Ashe was eventually declared bankrupt and a bank repossessed the farm. He tried to hide assets from the Insolvency Service.
The ombudsmen questioned the agency’s then chief executive, Baroness Young, and the officers involved, about the case. They gave several reasons for why a prosecution did not occur earlier.
First, the farm was only accessible by a single road, making surveillance difficult. Officers could see lorries enter, but the farm itself was not visible. Ashe could see when they were around and stop burning.
The "health and safety issue identified" - Ashe’s aggressive behaviour - also meant the agency needed four officers to visit the site at a time.
The agency was also "over-cautious" in the amount of evidence it felt it needed to prosecute. Officers believed they needed to see vehicles enter the site and tip waste and prove the landowner was involved.
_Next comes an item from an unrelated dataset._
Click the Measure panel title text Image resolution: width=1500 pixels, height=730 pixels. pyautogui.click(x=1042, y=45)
They also felt they needed to know what the waste was because many types of material can be used on farms with exemptions.
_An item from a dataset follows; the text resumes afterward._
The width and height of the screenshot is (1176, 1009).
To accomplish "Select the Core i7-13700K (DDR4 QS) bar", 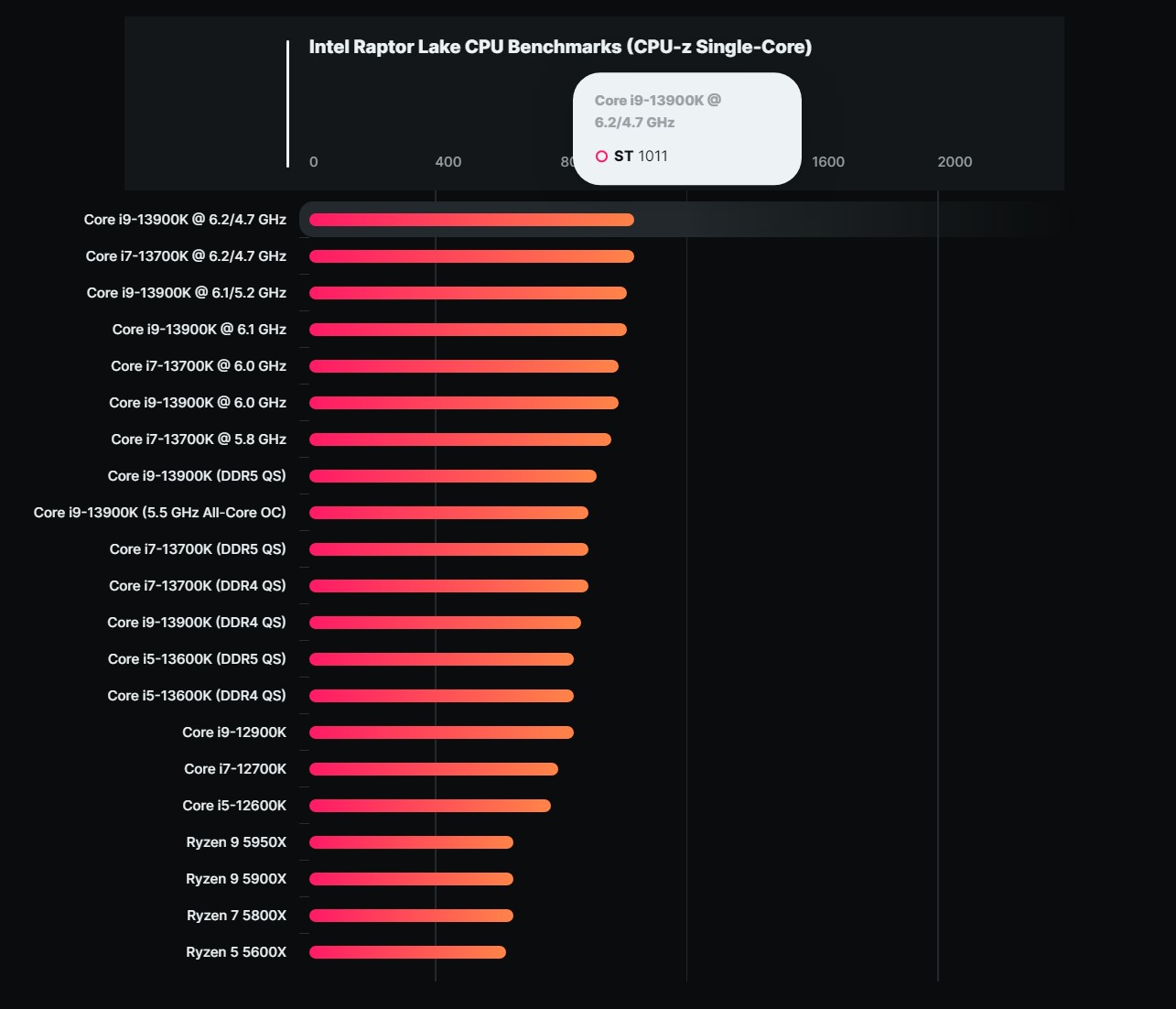I will (448, 586).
However, some of the evidence from council officers suggests the agency was not fully committed to the case. Rossendale council officers said they had met the agency and Lancashire County Council in November 2000, but it "had shown little interest in the matter".
Later, the borough council’s legal advisers told them a joint approach was needed to achieve a successful prosecution. The three bodies met again, but the agency’s representative in particular "seemed anxious not to be there". The borough’s environmental health officer offered the agency her records and photos of vehicles entering the site, but was told the agency needed its own evidence.
In 2004, the agency told a barrister representing Rossendale council that the site was "a low priority".
The ombudsmen found that the agency should have prosecuted the landowner within two years of being alerted to the problems. It had "failed to conduct [a] robust and comprehensive investigation". Officers said they needed evidence of where the waste came from and what was being tipped but, says the report, they never asked to see the waste transfer notes lorries are required to carry.
To get evidence of burning, they should have visited the farm as soon as a fire was reported, but sometimes they waited days.
Right to enjoyment
The report concludes: "The delay in action was not only a significant failure to ‘get it right’, but also a very real failure to consider [the family’s] position and their right to the peaceful enjoyment of their home. Those were serious failings which constituted clear maladministration."
The agency told ENDS none of its staff had been disciplined as a result of the case. Tony Dean, its North West Regional Director, said the organisation "fully accepts the findings of this report… [We] failed to meet our own high standards. We have apologised to the family and will pay the compensation proposed."
He said the agency has now transformed the way it handles this type of crime. "We have built intelligence-led environmental crime teams, sought new powers to recoup the proceeds of this crime and work closely with partners such as the Police, Revenue & Customs and local authorities."